[Stored items from a collection]
[Start of Attachment]
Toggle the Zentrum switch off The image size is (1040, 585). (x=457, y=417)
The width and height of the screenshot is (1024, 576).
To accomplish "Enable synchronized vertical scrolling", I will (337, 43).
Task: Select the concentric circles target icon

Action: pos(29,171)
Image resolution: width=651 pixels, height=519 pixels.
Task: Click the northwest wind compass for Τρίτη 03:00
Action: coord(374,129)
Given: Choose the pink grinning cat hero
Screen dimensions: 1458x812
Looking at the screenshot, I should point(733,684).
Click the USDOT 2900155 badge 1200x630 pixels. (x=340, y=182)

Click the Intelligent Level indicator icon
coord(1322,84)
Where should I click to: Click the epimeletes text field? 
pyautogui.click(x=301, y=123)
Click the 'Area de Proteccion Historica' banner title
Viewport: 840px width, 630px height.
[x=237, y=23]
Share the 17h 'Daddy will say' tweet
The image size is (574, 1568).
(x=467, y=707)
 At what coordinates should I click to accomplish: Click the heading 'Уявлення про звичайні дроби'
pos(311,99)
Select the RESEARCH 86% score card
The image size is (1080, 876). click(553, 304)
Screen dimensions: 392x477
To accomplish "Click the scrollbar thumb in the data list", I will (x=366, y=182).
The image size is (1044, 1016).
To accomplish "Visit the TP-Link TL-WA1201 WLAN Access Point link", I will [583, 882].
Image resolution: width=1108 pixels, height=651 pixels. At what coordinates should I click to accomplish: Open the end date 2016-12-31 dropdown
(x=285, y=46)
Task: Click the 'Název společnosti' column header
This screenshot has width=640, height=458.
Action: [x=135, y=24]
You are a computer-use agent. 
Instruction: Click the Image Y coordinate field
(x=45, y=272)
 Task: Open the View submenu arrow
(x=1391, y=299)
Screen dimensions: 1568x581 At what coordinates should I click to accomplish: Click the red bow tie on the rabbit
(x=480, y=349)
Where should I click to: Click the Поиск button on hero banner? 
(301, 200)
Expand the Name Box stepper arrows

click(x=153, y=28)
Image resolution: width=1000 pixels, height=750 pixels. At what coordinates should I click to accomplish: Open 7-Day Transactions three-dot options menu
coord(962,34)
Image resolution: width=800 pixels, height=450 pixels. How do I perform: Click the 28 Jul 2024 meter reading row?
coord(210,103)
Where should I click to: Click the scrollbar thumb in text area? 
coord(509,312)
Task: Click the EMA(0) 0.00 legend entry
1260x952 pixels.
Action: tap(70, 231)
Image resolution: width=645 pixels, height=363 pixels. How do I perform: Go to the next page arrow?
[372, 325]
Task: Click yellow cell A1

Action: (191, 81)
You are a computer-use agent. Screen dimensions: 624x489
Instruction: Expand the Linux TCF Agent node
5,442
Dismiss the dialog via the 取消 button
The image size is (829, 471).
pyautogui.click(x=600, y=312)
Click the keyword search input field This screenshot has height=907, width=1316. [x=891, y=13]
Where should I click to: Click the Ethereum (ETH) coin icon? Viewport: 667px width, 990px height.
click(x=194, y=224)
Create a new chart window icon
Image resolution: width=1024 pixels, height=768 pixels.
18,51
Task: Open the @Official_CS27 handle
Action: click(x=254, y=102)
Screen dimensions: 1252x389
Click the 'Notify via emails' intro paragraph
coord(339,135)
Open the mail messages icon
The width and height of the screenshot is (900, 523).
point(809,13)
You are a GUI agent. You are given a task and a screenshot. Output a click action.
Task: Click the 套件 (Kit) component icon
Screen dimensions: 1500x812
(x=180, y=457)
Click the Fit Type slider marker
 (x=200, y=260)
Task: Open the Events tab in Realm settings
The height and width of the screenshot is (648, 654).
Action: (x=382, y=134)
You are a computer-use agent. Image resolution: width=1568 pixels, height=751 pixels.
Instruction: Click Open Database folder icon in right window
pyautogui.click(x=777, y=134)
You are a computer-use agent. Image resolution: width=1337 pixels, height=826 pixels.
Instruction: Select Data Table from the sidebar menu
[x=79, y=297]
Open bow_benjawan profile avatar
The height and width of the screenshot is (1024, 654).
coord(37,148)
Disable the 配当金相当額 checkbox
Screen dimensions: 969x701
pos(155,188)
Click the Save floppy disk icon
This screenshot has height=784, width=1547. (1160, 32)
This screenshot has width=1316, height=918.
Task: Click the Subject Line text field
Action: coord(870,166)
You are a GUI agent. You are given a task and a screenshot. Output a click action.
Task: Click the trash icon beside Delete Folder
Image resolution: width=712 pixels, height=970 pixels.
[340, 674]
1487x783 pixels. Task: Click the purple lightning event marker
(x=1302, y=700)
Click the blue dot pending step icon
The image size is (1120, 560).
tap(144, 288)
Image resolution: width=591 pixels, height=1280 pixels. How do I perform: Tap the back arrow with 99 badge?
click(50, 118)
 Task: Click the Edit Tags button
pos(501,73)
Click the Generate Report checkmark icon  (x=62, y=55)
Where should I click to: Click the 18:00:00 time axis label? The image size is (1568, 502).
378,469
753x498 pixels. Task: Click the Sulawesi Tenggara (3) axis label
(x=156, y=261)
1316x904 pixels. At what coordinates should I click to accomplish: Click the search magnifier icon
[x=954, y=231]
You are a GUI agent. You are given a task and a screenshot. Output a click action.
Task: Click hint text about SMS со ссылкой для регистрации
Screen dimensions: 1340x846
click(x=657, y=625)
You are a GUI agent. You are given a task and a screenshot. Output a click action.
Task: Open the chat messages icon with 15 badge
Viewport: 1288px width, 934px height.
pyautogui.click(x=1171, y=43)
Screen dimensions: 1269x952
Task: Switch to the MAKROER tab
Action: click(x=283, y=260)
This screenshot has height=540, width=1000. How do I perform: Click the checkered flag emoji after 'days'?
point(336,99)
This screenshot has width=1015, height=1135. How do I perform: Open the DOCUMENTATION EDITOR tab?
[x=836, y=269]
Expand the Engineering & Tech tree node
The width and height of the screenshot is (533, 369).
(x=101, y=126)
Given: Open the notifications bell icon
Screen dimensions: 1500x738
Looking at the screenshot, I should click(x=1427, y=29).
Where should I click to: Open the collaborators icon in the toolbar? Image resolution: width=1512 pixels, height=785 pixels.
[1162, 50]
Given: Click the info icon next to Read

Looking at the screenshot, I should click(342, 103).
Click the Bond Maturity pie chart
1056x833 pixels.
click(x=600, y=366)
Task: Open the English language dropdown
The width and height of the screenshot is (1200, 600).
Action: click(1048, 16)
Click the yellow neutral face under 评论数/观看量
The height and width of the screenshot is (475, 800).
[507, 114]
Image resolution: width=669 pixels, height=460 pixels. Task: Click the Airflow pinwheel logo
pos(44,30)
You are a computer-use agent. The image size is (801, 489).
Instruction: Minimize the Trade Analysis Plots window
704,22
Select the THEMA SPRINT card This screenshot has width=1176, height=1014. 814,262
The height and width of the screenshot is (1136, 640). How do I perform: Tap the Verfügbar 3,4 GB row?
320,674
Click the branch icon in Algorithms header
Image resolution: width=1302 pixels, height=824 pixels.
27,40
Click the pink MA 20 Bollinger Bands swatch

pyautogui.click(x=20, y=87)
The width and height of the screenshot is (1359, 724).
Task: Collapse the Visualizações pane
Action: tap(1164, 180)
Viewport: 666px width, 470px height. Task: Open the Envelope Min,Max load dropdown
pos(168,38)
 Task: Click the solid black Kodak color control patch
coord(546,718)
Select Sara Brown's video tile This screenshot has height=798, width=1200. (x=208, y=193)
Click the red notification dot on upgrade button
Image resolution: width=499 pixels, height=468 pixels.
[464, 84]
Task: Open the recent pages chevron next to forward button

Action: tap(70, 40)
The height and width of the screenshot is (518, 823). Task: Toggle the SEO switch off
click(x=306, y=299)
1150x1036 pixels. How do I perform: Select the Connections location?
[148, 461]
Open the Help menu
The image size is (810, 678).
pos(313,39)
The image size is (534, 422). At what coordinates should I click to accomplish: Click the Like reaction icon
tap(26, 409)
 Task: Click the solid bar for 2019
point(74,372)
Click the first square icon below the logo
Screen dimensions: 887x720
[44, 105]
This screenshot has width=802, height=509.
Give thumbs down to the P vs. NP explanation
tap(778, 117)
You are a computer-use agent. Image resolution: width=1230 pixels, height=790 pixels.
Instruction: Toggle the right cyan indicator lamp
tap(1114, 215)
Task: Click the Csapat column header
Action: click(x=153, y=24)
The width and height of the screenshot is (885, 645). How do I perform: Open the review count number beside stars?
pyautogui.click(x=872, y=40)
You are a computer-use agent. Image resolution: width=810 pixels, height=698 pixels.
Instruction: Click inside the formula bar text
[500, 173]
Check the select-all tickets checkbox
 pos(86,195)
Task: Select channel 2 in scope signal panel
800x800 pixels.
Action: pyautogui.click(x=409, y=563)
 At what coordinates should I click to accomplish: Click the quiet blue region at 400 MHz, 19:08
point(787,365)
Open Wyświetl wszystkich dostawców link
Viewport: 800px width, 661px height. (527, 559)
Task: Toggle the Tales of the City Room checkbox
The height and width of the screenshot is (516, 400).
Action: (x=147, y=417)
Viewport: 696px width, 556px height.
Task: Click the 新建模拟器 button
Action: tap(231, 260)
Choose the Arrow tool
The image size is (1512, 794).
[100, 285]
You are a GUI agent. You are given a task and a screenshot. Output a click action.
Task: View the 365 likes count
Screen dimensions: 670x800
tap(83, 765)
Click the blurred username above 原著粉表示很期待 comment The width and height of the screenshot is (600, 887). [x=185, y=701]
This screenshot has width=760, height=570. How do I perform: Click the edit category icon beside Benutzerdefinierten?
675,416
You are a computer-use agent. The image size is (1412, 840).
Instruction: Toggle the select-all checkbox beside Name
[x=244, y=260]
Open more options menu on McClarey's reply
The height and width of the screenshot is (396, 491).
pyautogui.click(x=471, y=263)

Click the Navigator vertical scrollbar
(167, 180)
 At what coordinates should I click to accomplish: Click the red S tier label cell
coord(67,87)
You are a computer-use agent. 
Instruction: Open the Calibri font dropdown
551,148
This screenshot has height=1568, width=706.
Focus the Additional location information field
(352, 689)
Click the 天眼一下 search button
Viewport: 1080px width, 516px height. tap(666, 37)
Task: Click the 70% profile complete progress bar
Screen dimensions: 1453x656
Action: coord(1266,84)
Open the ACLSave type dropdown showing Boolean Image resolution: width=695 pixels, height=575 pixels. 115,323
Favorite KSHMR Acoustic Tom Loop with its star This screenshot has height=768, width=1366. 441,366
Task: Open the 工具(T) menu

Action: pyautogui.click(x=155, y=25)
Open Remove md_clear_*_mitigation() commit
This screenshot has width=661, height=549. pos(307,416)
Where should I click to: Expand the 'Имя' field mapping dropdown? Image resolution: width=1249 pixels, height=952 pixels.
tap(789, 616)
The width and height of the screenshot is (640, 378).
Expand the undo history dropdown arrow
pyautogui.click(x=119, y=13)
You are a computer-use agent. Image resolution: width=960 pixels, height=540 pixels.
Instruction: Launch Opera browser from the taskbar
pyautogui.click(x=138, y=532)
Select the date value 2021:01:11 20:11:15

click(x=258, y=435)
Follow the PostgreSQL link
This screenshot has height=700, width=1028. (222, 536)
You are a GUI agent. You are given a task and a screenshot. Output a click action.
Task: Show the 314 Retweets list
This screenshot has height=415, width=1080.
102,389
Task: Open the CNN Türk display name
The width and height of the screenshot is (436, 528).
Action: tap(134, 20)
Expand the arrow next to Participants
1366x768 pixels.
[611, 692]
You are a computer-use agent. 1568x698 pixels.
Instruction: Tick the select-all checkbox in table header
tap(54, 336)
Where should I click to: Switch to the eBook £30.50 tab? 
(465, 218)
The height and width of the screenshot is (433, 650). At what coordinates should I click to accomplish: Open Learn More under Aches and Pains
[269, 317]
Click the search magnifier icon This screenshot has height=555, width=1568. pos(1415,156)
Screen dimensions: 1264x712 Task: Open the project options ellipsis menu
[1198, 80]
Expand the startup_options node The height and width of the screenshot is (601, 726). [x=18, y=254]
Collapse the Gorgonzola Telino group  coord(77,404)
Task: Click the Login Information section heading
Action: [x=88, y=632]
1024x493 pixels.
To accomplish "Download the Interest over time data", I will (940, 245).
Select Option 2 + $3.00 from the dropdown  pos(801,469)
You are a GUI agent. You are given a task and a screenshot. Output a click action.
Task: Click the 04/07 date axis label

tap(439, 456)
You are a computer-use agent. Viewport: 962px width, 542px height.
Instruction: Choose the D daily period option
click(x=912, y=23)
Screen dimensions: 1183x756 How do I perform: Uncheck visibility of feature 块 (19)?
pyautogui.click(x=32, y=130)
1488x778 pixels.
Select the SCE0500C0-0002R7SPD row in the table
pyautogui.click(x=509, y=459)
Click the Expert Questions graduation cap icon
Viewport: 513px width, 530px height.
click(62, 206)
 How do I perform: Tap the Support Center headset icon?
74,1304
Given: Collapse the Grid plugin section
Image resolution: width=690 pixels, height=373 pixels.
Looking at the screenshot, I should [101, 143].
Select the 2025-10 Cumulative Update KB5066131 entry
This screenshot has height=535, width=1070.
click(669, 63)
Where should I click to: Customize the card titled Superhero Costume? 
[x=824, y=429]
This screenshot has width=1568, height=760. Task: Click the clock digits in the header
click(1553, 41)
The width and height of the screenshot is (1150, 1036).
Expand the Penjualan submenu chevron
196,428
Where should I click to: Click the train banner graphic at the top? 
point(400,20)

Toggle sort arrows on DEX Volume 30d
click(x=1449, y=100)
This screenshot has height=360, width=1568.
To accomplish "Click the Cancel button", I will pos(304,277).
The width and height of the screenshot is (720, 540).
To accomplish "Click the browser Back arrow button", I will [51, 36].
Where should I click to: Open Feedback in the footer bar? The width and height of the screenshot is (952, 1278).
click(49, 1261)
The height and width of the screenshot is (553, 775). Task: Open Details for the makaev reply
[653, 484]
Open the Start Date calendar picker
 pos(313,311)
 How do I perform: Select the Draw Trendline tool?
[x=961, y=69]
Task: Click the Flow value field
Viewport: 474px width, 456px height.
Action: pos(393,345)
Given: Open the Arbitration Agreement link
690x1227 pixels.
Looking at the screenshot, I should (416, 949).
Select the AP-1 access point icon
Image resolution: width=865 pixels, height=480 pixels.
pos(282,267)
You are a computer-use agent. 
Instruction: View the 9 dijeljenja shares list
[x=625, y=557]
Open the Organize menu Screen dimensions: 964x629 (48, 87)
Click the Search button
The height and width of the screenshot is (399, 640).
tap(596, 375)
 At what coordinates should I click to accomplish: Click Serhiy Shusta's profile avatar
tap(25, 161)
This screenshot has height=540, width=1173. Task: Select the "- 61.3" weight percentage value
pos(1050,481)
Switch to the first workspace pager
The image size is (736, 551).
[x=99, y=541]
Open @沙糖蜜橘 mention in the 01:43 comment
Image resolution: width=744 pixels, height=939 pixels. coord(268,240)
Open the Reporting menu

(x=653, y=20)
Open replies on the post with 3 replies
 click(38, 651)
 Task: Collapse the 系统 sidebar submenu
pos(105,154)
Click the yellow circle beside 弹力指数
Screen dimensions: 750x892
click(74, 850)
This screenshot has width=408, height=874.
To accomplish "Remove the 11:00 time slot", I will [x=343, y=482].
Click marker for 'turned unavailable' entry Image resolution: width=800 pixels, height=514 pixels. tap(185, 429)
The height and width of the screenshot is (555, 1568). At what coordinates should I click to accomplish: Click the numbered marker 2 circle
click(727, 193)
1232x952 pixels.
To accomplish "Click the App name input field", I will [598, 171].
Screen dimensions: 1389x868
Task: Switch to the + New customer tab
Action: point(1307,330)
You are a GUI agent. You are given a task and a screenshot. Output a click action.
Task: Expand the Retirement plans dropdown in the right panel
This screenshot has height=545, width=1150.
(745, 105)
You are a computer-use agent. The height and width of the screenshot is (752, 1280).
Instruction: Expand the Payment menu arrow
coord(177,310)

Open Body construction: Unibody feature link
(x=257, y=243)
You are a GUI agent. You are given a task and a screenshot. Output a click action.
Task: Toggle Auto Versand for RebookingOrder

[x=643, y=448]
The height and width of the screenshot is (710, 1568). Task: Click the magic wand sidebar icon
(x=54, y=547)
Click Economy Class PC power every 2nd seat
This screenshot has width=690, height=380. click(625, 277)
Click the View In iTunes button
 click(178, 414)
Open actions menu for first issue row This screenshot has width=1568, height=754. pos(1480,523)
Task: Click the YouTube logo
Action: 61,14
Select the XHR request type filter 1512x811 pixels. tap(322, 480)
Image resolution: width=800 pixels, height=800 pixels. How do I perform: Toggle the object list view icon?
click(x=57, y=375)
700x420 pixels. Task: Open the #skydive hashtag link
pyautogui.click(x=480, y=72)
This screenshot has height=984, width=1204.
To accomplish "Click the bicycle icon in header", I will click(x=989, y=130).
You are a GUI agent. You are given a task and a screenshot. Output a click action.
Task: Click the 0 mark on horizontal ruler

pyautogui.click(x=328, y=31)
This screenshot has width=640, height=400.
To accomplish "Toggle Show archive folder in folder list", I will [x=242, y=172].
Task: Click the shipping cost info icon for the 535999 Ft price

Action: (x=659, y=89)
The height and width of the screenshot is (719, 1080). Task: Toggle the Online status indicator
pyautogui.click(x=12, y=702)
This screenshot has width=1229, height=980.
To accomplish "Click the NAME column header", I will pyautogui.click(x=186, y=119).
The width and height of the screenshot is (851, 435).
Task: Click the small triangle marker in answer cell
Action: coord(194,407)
[End of Attachment]
Activity: Each line in the data where the string "panel" occurs should be identified and copied.

The completed task:
Task: Select channel 2 in scope signal panel
Task: Expand the Retirement plans dropdown in the right panel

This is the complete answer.